> [SELECTED EXTRACT]
►

Question

Determine the stationary points of \(f(x, y)=\) \(2 x^{2}+3 y^{2}+5 x+12 y+19\)

Short answer

Answer: The stationary point of the given function is at \((-\frac{5}{4}, -2)\).

Step-by-step solution

Calculate the partial derivatives with respect to x and y

To find the partial derivative of f with respect to x, differentiate the function with respect to x while treating y as a constant: \(\frac{\partial f}{\partial x} = 4x + 5\). Similarly, to find the partial derivative of f with respect to y, differentiate the function with respect to y while treating x as a constant: \(\frac{\partial f}{\partial y} = 6y + 12\).

Set the partial derivatives equal to zero

To locate the stationary points, we set both partial derivatives equal to zero: \(4x + 5 = 0\) and \(6y + 12 = 0\).

Solve the system of equations

To solve the equations, first solve each one for the variable involved: For the equation regarding x: \(4x + 5 = 0\), subtract 5 from both sides and then divide by 4 \(x = -\frac{5}{4}\). For the equation regarding y: \(6y + 12 = 0\), subtract 12 from both sides and then divide by 6 \(y = -2\). The stationary point of \(f(x, y) = 2x^2 + 3y^2 + 5x + 12y + 19\) is at the point \((-\frac{5}{4}, -2)\).

Key concepts

Partial Derivatives

Partial derivatives are essential in multivariable calculus when dealing with functions of more than one variable. If you have a function like \( f(x, y) \), which depends on two independent variables, you can understand how the function changes with respect to each variable separately by using partial derivatives.

• The partial derivative with respect to \( x \), denoted as \( \frac{\partial f}{\partial x} \), measures how \( f \) changes as \( x \) changes, while keeping \( y \) constant.
• Similarly, \( \frac{\partial f}{\partial y} \) tells you how \( f \) changes with \( y \), holding \( x \) steady.

To calculate partial derivatives, you treat the variable you are not differentiating with respect to as a constant. For example, if you want \( \frac{\partial f}{\partial x} \) for \( f(x, y) = 2x^2 + 3y^2 + 5x + 12y + 19 \), you derive it as if it were just \( 2x^2 + 5x \) and forget about the \( y \) terms initially.

◄

> [REQUIREMENT]
In the stationary-points solution above, at what point is the stationary point of the function located?

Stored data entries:
►

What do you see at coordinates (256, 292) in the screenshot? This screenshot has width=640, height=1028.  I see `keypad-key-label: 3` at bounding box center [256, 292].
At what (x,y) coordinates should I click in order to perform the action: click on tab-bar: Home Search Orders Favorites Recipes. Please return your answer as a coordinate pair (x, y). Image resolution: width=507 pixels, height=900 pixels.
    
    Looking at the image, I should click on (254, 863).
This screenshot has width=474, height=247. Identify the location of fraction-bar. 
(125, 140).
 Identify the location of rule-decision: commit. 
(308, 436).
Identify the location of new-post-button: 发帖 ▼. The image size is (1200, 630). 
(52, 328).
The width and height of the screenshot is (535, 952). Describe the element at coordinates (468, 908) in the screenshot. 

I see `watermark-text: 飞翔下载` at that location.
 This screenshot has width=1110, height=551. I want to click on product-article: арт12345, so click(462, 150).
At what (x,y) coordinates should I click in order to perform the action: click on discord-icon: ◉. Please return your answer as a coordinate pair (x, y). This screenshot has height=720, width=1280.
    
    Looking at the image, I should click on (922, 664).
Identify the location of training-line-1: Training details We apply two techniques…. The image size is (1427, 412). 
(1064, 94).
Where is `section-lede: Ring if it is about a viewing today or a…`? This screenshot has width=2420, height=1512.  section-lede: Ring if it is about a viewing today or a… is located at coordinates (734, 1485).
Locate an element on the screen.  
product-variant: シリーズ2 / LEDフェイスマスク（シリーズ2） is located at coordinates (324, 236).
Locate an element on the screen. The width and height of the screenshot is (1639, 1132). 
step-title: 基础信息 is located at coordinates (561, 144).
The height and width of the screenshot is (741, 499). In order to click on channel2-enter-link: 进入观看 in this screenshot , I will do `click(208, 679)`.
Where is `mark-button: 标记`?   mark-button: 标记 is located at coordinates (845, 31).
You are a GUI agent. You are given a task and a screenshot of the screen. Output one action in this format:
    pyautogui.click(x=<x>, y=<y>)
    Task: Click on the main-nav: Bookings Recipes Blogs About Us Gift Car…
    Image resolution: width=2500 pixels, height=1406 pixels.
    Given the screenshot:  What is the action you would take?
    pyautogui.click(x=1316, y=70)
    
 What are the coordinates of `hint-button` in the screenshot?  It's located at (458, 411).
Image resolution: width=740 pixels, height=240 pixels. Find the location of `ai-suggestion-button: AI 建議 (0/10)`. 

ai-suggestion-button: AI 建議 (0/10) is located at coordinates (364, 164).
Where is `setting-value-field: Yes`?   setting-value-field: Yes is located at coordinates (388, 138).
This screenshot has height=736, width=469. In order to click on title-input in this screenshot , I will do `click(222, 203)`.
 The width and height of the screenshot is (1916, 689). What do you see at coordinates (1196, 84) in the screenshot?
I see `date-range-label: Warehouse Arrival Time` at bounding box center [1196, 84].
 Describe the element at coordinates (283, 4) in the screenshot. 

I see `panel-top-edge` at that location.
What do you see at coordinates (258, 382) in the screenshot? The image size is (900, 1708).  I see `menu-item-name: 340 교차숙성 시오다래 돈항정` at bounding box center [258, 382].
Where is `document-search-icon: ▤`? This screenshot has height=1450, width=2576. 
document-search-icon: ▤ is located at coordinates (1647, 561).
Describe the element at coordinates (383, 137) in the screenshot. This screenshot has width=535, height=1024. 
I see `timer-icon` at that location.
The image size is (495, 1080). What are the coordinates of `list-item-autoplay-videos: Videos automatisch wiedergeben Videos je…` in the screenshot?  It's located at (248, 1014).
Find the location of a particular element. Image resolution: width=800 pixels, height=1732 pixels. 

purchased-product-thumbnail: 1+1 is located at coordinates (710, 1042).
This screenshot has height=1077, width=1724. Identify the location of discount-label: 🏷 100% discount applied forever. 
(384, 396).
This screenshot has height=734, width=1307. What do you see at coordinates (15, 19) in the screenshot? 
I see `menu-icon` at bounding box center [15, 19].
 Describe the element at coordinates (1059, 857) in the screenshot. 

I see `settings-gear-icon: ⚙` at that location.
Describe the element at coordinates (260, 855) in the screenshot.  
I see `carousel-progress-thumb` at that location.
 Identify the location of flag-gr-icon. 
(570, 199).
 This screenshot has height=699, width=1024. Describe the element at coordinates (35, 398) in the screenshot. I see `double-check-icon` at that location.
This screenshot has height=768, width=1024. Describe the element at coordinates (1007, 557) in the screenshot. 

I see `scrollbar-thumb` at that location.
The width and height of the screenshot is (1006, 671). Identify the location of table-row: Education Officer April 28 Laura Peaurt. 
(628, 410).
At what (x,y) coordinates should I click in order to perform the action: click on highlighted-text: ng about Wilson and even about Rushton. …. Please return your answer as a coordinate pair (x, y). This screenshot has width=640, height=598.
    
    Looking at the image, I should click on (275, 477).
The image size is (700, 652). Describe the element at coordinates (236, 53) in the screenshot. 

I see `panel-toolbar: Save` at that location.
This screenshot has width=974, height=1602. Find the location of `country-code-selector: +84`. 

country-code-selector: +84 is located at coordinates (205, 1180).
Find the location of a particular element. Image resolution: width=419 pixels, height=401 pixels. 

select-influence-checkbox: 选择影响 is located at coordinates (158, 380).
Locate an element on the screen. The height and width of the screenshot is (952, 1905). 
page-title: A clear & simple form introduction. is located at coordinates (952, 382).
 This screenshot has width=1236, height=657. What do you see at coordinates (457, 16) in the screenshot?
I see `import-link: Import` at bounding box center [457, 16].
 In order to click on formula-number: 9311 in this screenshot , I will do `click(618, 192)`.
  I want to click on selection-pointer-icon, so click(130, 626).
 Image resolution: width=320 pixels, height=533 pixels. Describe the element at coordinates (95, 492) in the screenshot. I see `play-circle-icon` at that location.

◄

> [EXERCISE SOLUTION]
(−5/4, −2)